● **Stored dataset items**
===
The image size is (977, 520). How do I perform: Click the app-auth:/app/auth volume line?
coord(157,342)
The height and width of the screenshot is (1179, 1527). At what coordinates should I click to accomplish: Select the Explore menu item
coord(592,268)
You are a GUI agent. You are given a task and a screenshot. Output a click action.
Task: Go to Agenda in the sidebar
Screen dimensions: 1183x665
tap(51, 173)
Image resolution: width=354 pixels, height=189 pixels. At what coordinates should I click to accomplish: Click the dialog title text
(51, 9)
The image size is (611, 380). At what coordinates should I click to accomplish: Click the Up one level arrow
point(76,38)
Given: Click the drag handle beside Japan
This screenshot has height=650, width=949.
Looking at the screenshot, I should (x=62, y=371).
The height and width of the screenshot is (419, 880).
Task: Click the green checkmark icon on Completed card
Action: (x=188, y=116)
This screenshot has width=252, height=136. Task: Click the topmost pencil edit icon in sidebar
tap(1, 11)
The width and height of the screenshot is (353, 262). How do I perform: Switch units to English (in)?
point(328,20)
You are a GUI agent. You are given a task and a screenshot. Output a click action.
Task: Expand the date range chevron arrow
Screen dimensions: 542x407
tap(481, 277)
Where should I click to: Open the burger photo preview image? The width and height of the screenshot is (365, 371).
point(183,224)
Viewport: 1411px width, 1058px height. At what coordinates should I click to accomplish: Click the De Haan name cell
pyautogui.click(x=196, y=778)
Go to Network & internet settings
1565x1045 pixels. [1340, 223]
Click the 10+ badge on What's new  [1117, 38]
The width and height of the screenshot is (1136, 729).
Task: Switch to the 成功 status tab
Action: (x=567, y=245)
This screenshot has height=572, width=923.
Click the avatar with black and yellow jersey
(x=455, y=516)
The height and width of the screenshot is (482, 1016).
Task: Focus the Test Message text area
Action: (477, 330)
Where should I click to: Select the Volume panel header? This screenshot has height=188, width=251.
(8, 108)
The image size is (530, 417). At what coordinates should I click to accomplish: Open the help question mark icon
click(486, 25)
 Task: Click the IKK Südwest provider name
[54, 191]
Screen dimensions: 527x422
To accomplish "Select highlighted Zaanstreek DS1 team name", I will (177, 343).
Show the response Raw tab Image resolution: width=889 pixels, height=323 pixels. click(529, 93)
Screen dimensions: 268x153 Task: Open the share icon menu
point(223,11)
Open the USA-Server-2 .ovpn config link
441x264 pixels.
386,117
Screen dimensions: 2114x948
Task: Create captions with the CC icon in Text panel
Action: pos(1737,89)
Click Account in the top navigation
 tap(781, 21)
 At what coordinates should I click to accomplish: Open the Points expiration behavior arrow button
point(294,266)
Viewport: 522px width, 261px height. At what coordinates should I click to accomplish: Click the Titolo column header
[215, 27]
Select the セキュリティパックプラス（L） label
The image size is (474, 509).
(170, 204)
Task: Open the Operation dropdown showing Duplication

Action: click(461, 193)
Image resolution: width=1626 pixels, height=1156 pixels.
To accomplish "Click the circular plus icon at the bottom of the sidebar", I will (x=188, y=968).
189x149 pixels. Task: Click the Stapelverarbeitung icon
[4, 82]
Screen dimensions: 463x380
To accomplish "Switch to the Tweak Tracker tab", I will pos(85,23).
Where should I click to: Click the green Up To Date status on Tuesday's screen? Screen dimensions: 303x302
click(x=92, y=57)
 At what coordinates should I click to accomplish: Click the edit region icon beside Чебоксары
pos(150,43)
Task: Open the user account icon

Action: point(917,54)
===
● **What you should do**
Swap "At what coordinates should I click to accomplish" for "Which point should I click to accomplish" throughout the records above, and write the lines out again with nothing else altered.

● **Complete response**
The image size is (977, 520). How do I perform: Click the app-auth:/app/auth volume line?
coord(157,342)
The height and width of the screenshot is (1179, 1527). Which point should I click to accomplish: Select the Explore menu item
coord(592,268)
You are a GUI agent. You are given a task and a screenshot. Output a click action.
Task: Go to Agenda in the sidebar
Screen dimensions: 1183x665
tap(51, 173)
Image resolution: width=354 pixels, height=189 pixels. Which point should I click to accomplish: Click the dialog title text
(51, 9)
The image size is (611, 380). Which point should I click to accomplish: Click the Up one level arrow
point(76,38)
Given: Click the drag handle beside Japan
This screenshot has height=650, width=949.
Looking at the screenshot, I should (x=62, y=371).
The height and width of the screenshot is (419, 880).
Task: Click the green checkmark icon on Completed card
Action: (x=188, y=116)
This screenshot has width=252, height=136. Task: Click the topmost pencil edit icon in sidebar
tap(1, 11)
The width and height of the screenshot is (353, 262). How do I perform: Switch units to English (in)?
point(328,20)
You are a GUI agent. You are given a task and a screenshot. Output a click action.
Task: Expand the date range chevron arrow
Screen dimensions: 542x407
tap(481, 277)
Where should I click to: Open the burger photo preview image? The width and height of the screenshot is (365, 371).
point(183,224)
Viewport: 1411px width, 1058px height. Which point should I click to accomplish: Click the De Haan name cell
pyautogui.click(x=196, y=778)
Go to Network & internet settings
1565x1045 pixels. [1340, 223]
Click the 10+ badge on What's new  [1117, 38]
The width and height of the screenshot is (1136, 729).
Task: Switch to the 成功 status tab
Action: (x=567, y=245)
This screenshot has height=572, width=923.
Click the avatar with black and yellow jersey
(x=455, y=516)
The height and width of the screenshot is (482, 1016).
Task: Focus the Test Message text area
Action: (477, 330)
Where should I click to: Select the Volume panel header? This screenshot has height=188, width=251.
(8, 108)
The image size is (530, 417). Which point should I click to accomplish: Open the help question mark icon
click(486, 25)
 Task: Click the IKK Südwest provider name
[54, 191]
Screen dimensions: 527x422
To accomplish "Select highlighted Zaanstreek DS1 team name", I will (177, 343).
Show the response Raw tab Image resolution: width=889 pixels, height=323 pixels. click(529, 93)
Screen dimensions: 268x153 Task: Open the share icon menu
point(223,11)
Open the USA-Server-2 .ovpn config link
441x264 pixels.
386,117
Screen dimensions: 2114x948
Task: Create captions with the CC icon in Text panel
Action: pos(1737,89)
Click Account in the top navigation
 tap(781, 21)
 Which point should I click to accomplish: Open the Points expiration behavior arrow button
point(294,266)
Viewport: 522px width, 261px height. Which point should I click to accomplish: Click the Titolo column header
[215, 27]
Select the セキュリティパックプラス（L） label
The image size is (474, 509).
(170, 204)
Task: Open the Operation dropdown showing Duplication

Action: click(461, 193)
Image resolution: width=1626 pixels, height=1156 pixels.
To accomplish "Click the circular plus icon at the bottom of the sidebar", I will (x=188, y=968).
189x149 pixels. Task: Click the Stapelverarbeitung icon
[4, 82]
Screen dimensions: 463x380
To accomplish "Switch to the Tweak Tracker tab", I will pos(85,23).
Where should I click to: Click the green Up To Date status on Tuesday's screen? Screen dimensions: 303x302
click(x=92, y=57)
 Which point should I click to accomplish: Click the edit region icon beside Чебоксары
pos(150,43)
Task: Open the user account icon

Action: point(917,54)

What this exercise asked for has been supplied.